You've missed the primary point of the post entirely. Borrow checker per se is not the problem; it's the sheer amount of everything. There's multiple ideas of perfection. Those of us to have very much enjoyed ostensibly imperfect Rust of 2018 find this particular, current flavour unappealing. It may as well be capable tool in deft hand, however, as-is the case with everything in life, you cannot help but ask yourself THE question; is it worth my effort? For me personally, if I were looking for better C/C++ in 2025, I would choose Zig before Rust any day of the week (one exception being Postgres stuff, pgrx ecosystem that is really special!)

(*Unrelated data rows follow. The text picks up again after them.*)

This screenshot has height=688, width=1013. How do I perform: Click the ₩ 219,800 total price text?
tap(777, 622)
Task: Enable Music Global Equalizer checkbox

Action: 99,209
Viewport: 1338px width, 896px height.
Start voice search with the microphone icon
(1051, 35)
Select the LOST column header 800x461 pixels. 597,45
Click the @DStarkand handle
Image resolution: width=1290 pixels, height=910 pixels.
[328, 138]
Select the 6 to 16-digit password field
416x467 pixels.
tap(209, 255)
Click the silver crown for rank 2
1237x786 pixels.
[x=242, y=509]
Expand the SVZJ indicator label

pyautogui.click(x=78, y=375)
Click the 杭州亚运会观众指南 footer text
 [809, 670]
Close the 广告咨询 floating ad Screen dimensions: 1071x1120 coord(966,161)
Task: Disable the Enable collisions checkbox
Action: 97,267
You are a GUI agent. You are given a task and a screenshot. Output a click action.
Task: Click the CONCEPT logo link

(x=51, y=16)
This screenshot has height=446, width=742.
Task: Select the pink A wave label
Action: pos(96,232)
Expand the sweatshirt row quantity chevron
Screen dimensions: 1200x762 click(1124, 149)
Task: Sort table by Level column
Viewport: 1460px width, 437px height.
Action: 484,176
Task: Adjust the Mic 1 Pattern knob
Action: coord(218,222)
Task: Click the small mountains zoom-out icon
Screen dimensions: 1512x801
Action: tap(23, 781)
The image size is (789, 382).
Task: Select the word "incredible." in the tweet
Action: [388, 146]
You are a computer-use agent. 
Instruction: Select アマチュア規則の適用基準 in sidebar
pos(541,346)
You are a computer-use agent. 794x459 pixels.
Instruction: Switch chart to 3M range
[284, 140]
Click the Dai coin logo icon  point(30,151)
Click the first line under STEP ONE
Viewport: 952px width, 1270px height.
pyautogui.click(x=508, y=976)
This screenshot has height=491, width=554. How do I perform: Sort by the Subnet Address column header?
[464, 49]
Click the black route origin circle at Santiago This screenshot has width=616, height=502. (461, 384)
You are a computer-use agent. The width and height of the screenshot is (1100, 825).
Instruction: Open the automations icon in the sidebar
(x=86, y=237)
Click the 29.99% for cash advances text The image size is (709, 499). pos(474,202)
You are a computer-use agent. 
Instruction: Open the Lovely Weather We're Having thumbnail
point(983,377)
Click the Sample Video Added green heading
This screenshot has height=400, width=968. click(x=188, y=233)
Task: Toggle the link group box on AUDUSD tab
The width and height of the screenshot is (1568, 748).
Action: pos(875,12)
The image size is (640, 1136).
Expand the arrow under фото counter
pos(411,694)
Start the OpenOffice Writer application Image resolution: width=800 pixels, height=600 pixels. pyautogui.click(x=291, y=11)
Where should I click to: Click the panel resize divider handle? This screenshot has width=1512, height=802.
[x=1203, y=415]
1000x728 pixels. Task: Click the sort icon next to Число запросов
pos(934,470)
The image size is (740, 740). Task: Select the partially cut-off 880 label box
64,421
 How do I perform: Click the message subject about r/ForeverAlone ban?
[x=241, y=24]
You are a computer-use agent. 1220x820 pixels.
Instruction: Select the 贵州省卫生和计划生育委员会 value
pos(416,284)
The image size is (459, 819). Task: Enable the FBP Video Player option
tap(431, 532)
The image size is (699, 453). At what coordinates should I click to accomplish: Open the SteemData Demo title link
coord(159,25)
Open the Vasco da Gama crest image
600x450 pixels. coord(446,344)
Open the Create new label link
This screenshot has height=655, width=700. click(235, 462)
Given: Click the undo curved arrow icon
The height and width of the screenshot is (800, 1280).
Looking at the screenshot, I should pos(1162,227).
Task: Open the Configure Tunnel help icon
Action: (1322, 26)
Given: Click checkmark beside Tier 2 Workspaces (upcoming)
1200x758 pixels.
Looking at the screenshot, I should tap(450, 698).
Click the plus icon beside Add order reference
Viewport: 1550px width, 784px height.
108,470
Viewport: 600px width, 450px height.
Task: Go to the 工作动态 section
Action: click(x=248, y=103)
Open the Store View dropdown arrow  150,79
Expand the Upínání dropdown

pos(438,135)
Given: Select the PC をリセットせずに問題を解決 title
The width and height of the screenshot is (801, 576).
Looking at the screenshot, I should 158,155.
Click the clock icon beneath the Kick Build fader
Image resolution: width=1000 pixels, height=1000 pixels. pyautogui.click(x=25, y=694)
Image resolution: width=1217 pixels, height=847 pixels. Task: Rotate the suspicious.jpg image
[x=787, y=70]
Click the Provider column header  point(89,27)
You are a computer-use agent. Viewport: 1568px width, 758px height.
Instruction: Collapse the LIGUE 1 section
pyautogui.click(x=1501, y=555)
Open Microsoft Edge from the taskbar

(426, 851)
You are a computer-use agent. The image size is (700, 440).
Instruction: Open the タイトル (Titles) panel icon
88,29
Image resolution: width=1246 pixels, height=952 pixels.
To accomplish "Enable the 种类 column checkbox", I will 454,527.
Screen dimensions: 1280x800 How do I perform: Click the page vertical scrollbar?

But then again, anything beats writing C for a living.

hedgehog•48m ago
Having written a moderate amount of both Rust and TypeScript they seem different but I wouldn't say projects in one are significantly simpler than projects in the other. Rust itself feels a little more complicated than TypeScript, but more carefully thought out. TypeScript has more cruft and legacy footguns. Rust tooling is much better (and faster). For cranking out web front end code TypeScript will get the job done faster, most other needs I run into are easier solved using either Rust or Python when starting fresh is an option.
aeldidi•17m ago
I find it kind of hard to take this seriously since the JS snippet has a glaringly obvious syntax error and two glaringly obvious bugs which demonstrate that the author didn’t really think too hard about the point they’re trying to make.

I understand the point they’re trying to make, that being that rust forces you to explicitly deal with the complexity of the problem rather than implicitly. It’s just that they conveniently ignore that the JavaScript version requires the programmer to understand things like how async await works, iterators (which they use incorrectly), string interpolation, etc. Just using typescript type annotations alone already gives the js version nearly all the explicitness of rust.